After the packer elements 12, 14 have been fully compressed, fluid from the annulus space A1 between the packer elements 12, 14 can exit via bypass system 62. The bypass system 62 includes cooperation between a lower element port 67 in fluid communication with a chamber space 26, a channel 64, and a release port 66. Fluid may move from space A1 between the upper and lower packer elements 12, 14, through the lower element port 67, and into chamber space 26. It can be undesirable for fluid to remain blocked in chamber 26 because, for example, it may hydraulically lock a moveable element 22 associated with the testing subassembly 68.
The bypass system 62 can allow fluid to exit chamber 26 through release port 66. Fluid can flow through a release port 66, downhole of the lower packer element 14, into the annulus space A2 and exit the system. This releases any hydraulic lock that may have otherwise prevented travel of moveable element 22.
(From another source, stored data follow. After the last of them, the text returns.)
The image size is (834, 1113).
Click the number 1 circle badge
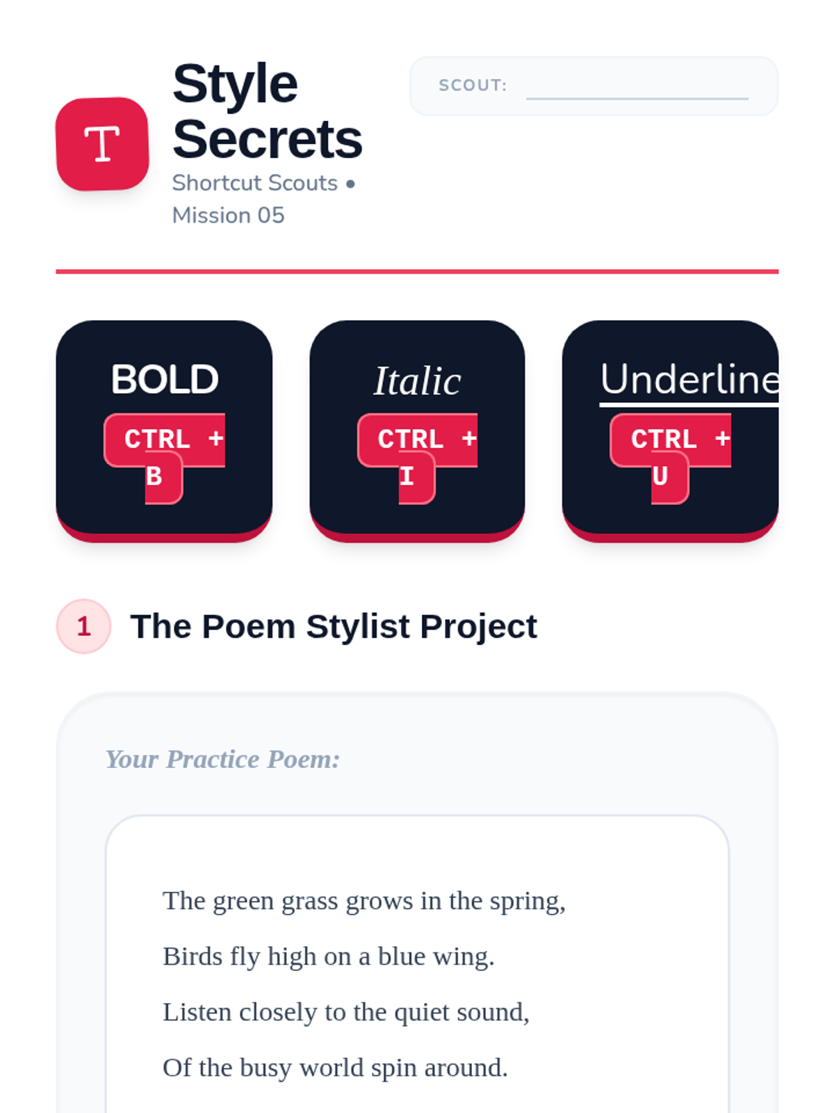coord(83,626)
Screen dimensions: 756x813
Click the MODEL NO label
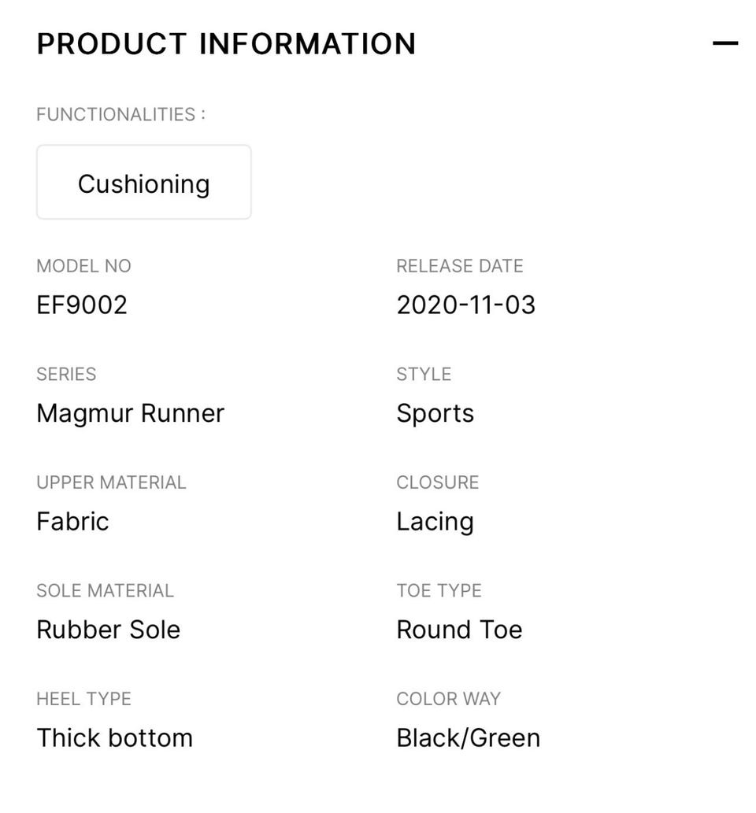pos(83,266)
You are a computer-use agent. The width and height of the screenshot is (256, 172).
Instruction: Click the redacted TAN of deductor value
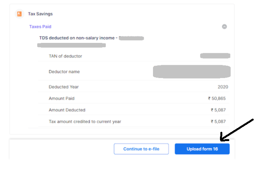pyautogui.click(x=215, y=56)
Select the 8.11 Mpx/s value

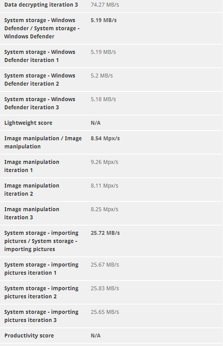pos(104,186)
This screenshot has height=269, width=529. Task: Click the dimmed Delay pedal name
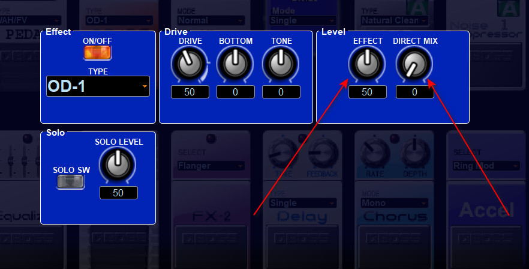pos(302,217)
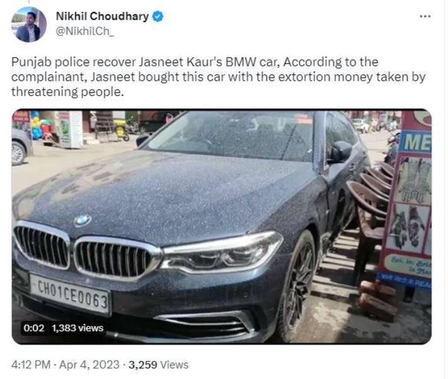448x379 pixels.
Task: Click the blue verified badge icon
Action: (x=158, y=16)
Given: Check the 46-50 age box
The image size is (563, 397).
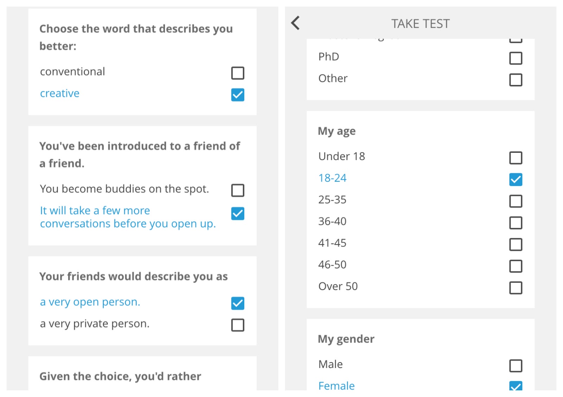Looking at the screenshot, I should 515,266.
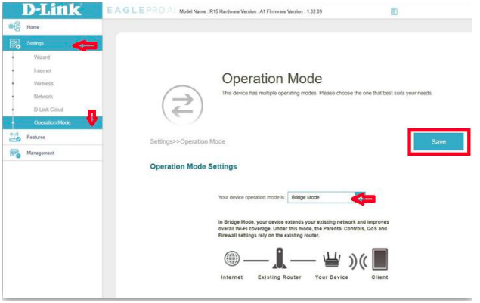Screen dimensions: 480x303
Task: Go to Wireless settings in the sidebar
Action: pyautogui.click(x=44, y=83)
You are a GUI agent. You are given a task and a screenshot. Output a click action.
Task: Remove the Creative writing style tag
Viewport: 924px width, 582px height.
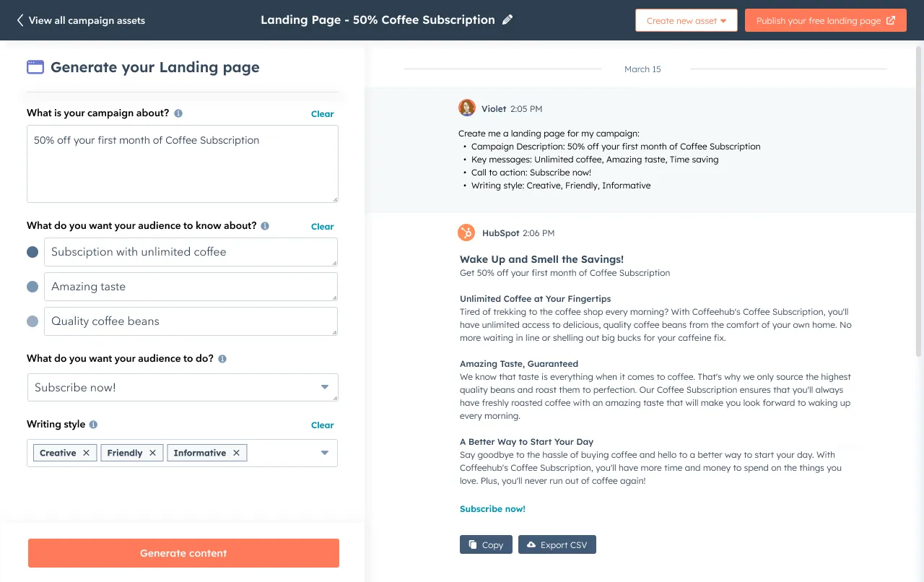(x=86, y=453)
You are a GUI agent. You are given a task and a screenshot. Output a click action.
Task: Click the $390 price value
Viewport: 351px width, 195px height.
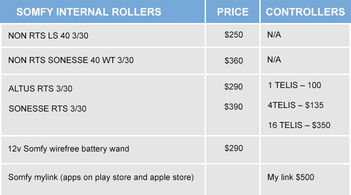[x=234, y=107]
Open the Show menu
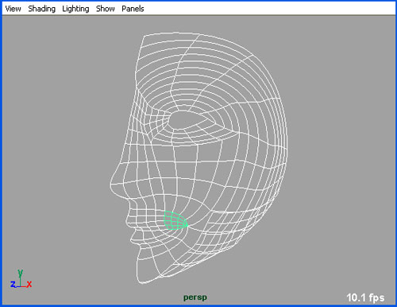This screenshot has width=397, height=307. pyautogui.click(x=106, y=9)
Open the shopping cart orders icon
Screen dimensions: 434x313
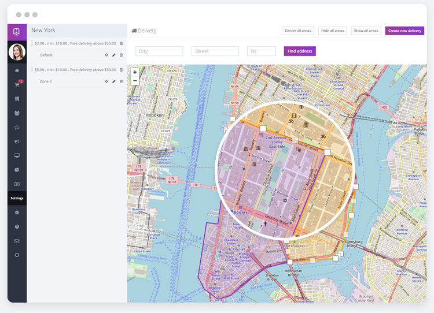pos(17,84)
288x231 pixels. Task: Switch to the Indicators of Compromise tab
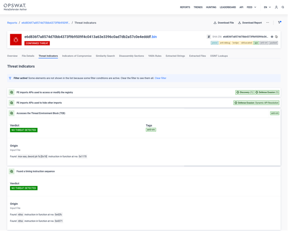tap(77, 56)
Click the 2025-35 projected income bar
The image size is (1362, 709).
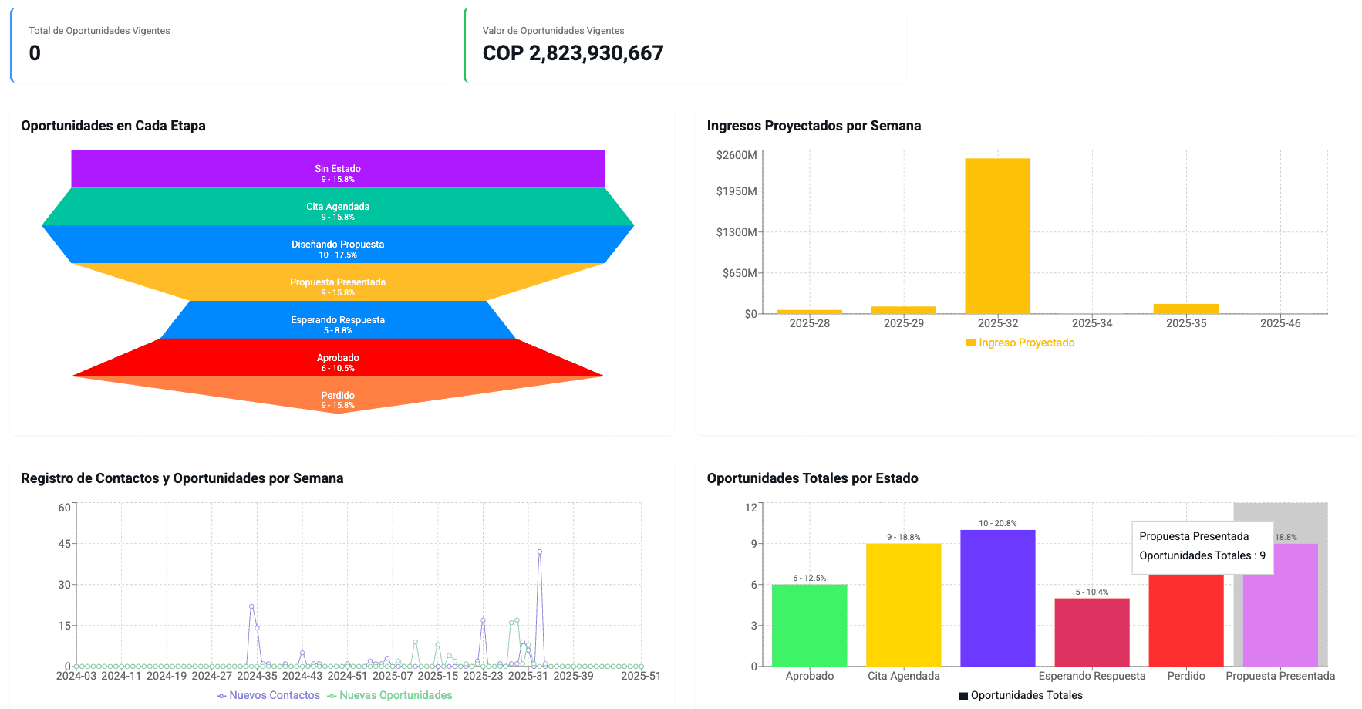pos(1185,309)
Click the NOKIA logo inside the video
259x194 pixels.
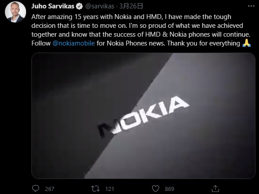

Movement of the moveable element 22 can allow activation of the testing subassembly 68 of the testable isolation packer 10. The testing subassembly 68 in a test mode can open a flow path 72 (shown in FIG. 2) that allows pressure to be delivered to the space between the packer elements. In one aspect, the testing subassembly 68 provides a closed mode and a test mode. FIG. 1 shows the testing subassembly 68 in its closed mode. FIG. 2 shows the testing subassembly 68 in its test mode.
In the test mode, opening of a flow path 72 allows pressure applied through a port to be directed to a location in the annulus space A1, between the upper and lower packer elements 12, 14. If the pressure level holds at a relatively constant level, this indicates to the operator that the packer elements have created an appropriate seal against the wellbore casing 18.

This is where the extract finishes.